NARRATOR: By a vote of two to one, the board concluded that, although Oppenheimer was a
“loyal citizen,” his security clearance should be revoked. Numb and bewildered, Oppenheimer
told a friend, “I have so little sense of self remaining.” In a futile gesture, he appealed to the
Atomic Energy Commission, chaired by Lewis Strauss. The commission upheld the verdict four
to one.
JEREMY BERNSTEIN: I took a train ride with him to New York, and for some reason, he
started talking about "my case, my case." And he said to me that at the time, he thought it was
happening to somebody else.
McMILLAN: He wasn't accused in the course of the hearing of having ever betrayed a secret. It
was about getting Oppenheimer out of the security councils of the U.S. government.
NARRATOR: America’s most influential voice for nuclear moderation had been stilled.
SHERWIN: The Oppenheimer hearing was a political battle between the Strauss view—we
need more and more and more nuclear weapons—and the Oppenheimer view that nuclear
weapons are a part of our defense, but we have to, you know, use them sensibly and we can't rely
on them totally.
That hearing had a profound effect on the nuclear arms race. It essentially opened the floodgates.
It removed the legitimacy of criticism against more and more nuclear weapons.
NARRATOR: In 1954, the year of the Oppenheimer hearings, America had some 300 nuclear
weapons. By the end of the 20th century, the United States would have at the ready more than
70,000. We built so many more than we ever needed, and the Soviets followed suit.

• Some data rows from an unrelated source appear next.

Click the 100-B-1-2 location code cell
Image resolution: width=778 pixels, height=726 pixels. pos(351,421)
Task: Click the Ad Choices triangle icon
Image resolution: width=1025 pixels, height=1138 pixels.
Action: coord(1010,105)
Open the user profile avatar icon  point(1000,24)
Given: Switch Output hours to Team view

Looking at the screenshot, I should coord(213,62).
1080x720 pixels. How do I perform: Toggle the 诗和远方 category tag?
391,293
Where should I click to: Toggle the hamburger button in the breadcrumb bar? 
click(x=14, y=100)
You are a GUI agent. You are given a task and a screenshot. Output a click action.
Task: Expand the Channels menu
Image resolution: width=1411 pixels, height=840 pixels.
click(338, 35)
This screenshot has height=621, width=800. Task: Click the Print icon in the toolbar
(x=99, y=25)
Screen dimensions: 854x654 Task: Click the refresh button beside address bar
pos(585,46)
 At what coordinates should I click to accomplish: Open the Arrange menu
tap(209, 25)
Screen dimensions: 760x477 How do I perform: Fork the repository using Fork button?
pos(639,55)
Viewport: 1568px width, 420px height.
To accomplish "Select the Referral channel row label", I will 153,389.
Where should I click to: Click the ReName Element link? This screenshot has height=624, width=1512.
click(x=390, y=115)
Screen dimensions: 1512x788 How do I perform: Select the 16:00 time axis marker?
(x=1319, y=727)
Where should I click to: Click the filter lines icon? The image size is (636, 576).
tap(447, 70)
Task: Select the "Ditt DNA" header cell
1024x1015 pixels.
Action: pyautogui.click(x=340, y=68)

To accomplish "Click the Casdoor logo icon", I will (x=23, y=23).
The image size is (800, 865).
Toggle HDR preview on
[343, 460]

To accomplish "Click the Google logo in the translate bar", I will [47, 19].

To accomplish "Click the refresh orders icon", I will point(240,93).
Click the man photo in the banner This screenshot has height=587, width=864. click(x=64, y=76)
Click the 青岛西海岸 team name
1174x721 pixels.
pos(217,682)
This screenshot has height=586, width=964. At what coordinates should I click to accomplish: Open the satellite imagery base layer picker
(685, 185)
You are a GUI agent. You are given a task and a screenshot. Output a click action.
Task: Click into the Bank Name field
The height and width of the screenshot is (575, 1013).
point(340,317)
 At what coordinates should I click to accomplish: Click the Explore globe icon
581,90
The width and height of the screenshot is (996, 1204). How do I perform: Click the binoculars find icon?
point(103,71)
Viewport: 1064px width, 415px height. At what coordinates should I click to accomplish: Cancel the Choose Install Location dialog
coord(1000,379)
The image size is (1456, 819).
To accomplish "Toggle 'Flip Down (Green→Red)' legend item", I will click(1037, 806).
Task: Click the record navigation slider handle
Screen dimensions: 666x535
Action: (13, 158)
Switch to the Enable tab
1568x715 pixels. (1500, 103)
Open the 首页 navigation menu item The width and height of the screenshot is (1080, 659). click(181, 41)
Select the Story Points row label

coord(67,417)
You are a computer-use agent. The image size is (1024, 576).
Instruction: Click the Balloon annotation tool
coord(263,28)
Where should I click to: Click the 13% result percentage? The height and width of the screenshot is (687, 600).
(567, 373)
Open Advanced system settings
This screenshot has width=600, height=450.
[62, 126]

NARRATOR: In 1954, Robert Oppenheimer turned 50. His security clearance had been
revoked. His connection to the government had been severed. He would live for 13 more years,
but he was never the same man.
CHRISTY: He had been a strong, forceful leader before that, and he was a beaten man
afterwards.
RHODES: He gave lectures on science and its interaction with humanity. He continued to direct
the Institute for Advanced Study. He became what Yeats calls a smiling public man.
GOLDBERGER: I saw a lot of him at that time, and I saw the impact that this tragedy had on
him. I can't recall ever seeing him happy, you know? Just relaxed and having fun. I don't have
the feeling that he ever felt good about himself and if he was ever in any sense at peace with
himself.
NARRATOR: In 1963, Oppenheimer received what many saw as an official apology. President
Lyndon Johnson presented him with one of the nation’s highest scientific honors: the Fermi
Award from the Atomic Energy Commission.
OPPENHEIMER: With countless other men and women, we are engaged in this great
enterprise of our time, testing whether men can live without war as the great arbiter of history. I
think it just possible, Mr. President, that it has taken some character and some courage for you to
make this award today.
NARRATOR: Edward Teller was there that day, come to offer his congratulations. When he
extended his hand, once again, Oppenheimer shook it. After the ceremony, Lewis Strauss wrote
an angry letter to Life magazine, complaining that honoring Oppenheimer “dealt a severe blow to
the security system which protects our country.” Robert Oppenheimer died four years later. He
was 62. In those twilight years, he seldom returned to the New Mexico where he had come to
feel at peace. When he was 24, he had written a poem inspired by the wilderness he loved so
well and the allure of death.
OPPENHEIMER (dramatized):
It was evening when we came to the river
With a low moon over the desert
That we had lost in the mountains, forgotten,
What with the cold and the sweating
And the ranges barring the sky.
We waited a long time in silence.
Then, we heard the oars creaking,
and afterwards, I remember the boatman called to us.
We did not look back at the mountains.